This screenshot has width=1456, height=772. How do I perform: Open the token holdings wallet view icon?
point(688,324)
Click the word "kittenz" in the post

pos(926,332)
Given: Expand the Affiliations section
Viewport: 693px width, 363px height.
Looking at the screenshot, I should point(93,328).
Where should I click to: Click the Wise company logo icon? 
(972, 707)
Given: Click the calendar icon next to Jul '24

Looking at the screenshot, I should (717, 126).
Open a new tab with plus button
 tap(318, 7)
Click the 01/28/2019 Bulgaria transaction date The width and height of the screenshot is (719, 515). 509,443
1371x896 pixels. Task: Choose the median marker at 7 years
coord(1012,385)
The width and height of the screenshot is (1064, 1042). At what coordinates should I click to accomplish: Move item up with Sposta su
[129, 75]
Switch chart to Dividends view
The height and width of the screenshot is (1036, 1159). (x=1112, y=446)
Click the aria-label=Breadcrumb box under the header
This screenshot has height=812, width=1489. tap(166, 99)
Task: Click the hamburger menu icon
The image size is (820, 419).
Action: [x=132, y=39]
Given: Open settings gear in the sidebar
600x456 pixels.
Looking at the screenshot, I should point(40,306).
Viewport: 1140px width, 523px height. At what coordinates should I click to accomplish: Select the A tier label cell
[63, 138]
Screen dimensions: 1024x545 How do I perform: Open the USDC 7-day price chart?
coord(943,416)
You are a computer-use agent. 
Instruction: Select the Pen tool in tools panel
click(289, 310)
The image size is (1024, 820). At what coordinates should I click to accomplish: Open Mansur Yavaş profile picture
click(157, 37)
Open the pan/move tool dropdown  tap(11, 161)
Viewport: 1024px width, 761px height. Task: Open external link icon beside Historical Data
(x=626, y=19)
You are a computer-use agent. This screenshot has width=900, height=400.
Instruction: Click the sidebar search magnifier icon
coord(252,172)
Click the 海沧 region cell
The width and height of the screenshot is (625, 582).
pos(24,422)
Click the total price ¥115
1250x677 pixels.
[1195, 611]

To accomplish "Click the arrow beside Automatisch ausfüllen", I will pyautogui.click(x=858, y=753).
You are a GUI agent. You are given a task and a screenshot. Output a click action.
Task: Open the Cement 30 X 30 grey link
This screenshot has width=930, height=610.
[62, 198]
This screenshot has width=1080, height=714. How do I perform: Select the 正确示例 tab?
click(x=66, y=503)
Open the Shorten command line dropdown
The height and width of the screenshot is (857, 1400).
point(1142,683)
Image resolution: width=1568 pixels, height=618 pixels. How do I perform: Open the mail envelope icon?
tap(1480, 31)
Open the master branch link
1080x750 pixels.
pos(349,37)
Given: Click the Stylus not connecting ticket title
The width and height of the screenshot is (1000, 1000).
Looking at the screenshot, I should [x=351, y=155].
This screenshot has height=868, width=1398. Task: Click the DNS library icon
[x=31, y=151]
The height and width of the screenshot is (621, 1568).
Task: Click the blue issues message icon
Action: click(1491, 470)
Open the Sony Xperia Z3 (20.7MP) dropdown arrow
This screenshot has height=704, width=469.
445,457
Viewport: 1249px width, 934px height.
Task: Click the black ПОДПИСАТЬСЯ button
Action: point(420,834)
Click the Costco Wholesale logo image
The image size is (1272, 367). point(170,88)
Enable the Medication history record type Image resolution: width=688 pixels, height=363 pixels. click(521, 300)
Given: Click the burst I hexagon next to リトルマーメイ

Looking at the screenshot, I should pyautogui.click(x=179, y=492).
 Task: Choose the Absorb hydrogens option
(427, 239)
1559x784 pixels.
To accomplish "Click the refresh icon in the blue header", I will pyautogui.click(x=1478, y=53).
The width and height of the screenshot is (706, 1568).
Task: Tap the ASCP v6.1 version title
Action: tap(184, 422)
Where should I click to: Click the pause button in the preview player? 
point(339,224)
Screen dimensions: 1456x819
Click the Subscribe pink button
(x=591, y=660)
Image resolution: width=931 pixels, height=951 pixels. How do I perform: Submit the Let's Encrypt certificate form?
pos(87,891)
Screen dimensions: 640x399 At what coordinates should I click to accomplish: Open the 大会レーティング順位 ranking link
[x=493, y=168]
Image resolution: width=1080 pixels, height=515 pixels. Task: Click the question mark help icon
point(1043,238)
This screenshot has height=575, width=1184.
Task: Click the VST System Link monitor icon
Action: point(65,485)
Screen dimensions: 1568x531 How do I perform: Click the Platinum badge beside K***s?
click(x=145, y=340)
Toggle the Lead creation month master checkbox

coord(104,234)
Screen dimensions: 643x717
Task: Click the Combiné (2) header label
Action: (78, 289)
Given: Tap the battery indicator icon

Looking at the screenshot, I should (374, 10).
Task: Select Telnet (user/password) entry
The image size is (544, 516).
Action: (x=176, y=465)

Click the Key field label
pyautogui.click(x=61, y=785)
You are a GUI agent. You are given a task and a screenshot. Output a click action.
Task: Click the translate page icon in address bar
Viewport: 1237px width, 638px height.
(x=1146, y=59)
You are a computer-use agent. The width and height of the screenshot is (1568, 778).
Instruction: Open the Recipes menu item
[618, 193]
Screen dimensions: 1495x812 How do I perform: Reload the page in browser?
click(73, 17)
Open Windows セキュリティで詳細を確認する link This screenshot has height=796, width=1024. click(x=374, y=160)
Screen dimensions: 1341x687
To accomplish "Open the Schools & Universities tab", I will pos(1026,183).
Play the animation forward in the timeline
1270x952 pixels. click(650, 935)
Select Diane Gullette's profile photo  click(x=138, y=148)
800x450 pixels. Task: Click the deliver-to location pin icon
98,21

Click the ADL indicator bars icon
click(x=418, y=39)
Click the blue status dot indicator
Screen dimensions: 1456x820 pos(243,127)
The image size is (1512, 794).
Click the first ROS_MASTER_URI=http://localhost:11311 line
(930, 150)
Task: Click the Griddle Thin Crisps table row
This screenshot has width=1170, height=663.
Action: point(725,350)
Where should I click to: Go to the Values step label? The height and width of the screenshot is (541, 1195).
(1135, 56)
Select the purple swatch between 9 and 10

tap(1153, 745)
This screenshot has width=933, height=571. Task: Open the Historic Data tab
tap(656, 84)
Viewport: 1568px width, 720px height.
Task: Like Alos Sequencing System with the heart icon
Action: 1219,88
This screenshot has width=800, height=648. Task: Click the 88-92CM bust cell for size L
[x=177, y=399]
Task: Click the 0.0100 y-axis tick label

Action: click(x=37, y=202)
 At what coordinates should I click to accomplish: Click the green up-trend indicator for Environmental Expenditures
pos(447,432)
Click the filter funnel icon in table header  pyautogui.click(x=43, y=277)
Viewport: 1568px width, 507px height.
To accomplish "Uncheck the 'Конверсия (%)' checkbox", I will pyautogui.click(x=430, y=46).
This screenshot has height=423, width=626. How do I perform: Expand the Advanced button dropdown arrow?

Task statement - Send back exactly the lines of the listing above starting at the one with "This screenshot has width=930, height=610." and ending at the one with "1559x784 pixels.", inclusive, and no others.

Output below -
This screenshot has width=930, height=610.
[62, 198]
This screenshot has width=1080, height=714. How do I perform: Select the 正确示例 tab?
click(x=66, y=503)
Open the Shorten command line dropdown
The height and width of the screenshot is (857, 1400).
point(1142,683)
Image resolution: width=1568 pixels, height=618 pixels. How do I perform: Open the mail envelope icon?
tap(1480, 31)
Open the master branch link
1080x750 pixels.
pos(349,37)
Given: Click the Stylus not connecting ticket title
The width and height of the screenshot is (1000, 1000).
Looking at the screenshot, I should [x=351, y=155].
This screenshot has height=868, width=1398. Task: Click the DNS library icon
[x=31, y=151]
The height and width of the screenshot is (621, 1568).
Task: Click the blue issues message icon
Action: click(1491, 470)
Open the Sony Xperia Z3 (20.7MP) dropdown arrow
This screenshot has height=704, width=469.
445,457
Viewport: 1249px width, 934px height.
Task: Click the black ПОДПИСАТЬСЯ button
Action: point(420,834)
Click the Costco Wholesale logo image
The image size is (1272, 367). point(170,88)
Enable the Medication history record type Image resolution: width=688 pixels, height=363 pixels. click(521, 300)
Given: Click the burst I hexagon next to リトルマーメイ

Looking at the screenshot, I should pyautogui.click(x=179, y=492).
 Task: Choose the Absorb hydrogens option
(427, 239)
1559x784 pixels.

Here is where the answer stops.